## Texte source
——

A Niort, Eno fabrique depuis vingt ans des cuisinières et des fours pour bateaux ainsi que des planchas. Après une première mésaventure au Canada il y a 15 ans, cette PME d’une centaine de salariés a su remonter la pente et revenir sur le marché nord-américain où elle réalise désormais 15 % de son chiffre d’affaires.
C’est jour de fête à l’usine d’Eno. A l’occasion de la signature d’un partenariat entre Origine France Garantie (OFG) et les Entreprises du patrimoine vivants (EPV), la PME niortaise accueille des élus, la presse et des entreprises des deux réseaux pour une visite du site de production et un moment de convivialité autour d’une plancha, spécialité d’Eno aux côtés des appareils de cuisson pour le nautisme. Laurent Colas, le directeur général, est administrateur de l’association nationale des EPV et vice-président de l’association OFG, dont l’entreprise fut une des premières à recevoir la certification en 2011.

——

## Données brutes
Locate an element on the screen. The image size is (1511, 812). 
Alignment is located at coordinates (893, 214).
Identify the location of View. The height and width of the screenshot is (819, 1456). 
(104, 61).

——

## Travail demandé
Actualise le passage du texte sur l'entreprise Eno qui commence par « A Niort, Eno » et se poursuit jusqu'à « son chiffre d’affaires. », en remplaçant « Canada » par « Mexique ».

## Corrigé
A Niort, Eno fabrique depuis vingt ans des cuisinières et des fours pour bateaux ainsi que des planchas. Après une première mésaventure au Mexique il y a 15 ans, cette PME d’une centaine de salariés a su remonter la pente et revenir sur le marché nord-américain où elle réalise désormais 15 % de son chiffre d’affaires.